- [Enunciado]
Reproduza, por favor, o trecho do texto sobre o AVC que começa em "Nos dias de" e termina em "a informação certa.".

- [Texto para ler]
·····

VTC- As principais conquistas não são da SPAVC, são da população portuguesa. É para a população que trabalhamos.

Nos dias de hoje e face a 2005, o AVC é menos negligenciado, quer pela população, quer pelos profissionais, instituições de saúde e SNS.

Salientaria dois aspetos essenciais: todos os hospitais que realizam trombólise têm uma Unidade de AVC ou estão muito próximo disso e sabem como se articular para garantir o acesso a tratamento endovascular na fase aguda do AVC, disponível nos centros de maior dimensão nacional; o INEM tem o AVC como prioridade e desempenha um papel crucial no pré-hospitalar para garantir que o doente com AVC chega ao local certo, na hora certa e com a informação certa.

Salientaria duas áreas de atenção máxima para onde devemos dirigir recursos: prevenção primária e secundária; reabilitação da fase aguda e das sequelas.

Nestas duas áreas, temos profissionais da melhor qualidade, mas é necessária maior atenção para garantir as devidas condições e meios de trabalho, de modo a conseguir responder à população em tempo útil e com qualidade.

·····

- [Linhas fornecidas]
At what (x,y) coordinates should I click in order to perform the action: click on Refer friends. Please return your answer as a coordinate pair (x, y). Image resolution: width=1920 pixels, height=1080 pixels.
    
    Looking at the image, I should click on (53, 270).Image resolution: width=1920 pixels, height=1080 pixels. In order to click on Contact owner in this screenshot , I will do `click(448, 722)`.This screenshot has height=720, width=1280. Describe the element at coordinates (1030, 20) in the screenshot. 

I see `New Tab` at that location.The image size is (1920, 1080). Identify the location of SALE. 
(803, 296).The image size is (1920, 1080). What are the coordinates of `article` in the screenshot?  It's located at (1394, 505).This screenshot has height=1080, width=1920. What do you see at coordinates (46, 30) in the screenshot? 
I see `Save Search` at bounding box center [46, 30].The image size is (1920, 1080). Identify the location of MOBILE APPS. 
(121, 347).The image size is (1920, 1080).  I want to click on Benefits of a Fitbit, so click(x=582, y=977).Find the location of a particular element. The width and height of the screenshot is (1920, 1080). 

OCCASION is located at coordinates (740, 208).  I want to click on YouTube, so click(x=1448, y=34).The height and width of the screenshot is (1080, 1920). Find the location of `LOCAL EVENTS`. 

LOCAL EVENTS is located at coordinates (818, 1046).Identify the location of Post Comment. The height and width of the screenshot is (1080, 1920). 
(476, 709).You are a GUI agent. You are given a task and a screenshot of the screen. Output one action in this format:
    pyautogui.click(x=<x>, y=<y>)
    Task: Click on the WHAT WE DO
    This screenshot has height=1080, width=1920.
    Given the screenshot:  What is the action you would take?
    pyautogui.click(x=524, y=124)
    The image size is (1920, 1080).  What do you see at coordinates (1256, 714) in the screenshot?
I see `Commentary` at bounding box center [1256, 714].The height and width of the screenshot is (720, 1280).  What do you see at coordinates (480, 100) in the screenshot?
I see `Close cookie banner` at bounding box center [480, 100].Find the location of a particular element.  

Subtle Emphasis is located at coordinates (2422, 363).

·····

- [A sua resposta]
Nos dias de hoje e face a 2005, o AVC é menos negligenciado, quer pela população, quer pelos profissionais, instituições de saúde e SNS.

Salientaria dois aspetos essenciais: todos os hospitais que realizam trombólise têm uma Unidade de AVC ou estão muito próximo disso e sabem como se articular para garantir o acesso a tratamento endovascular na fase aguda do AVC, disponível nos centros de maior dimensão nacional; o INEM tem o AVC como prioridade e desempenha um papel crucial no pré-hospitalar para garantir que o doente com AVC chega ao local certo, na hora certa e com a informação certa.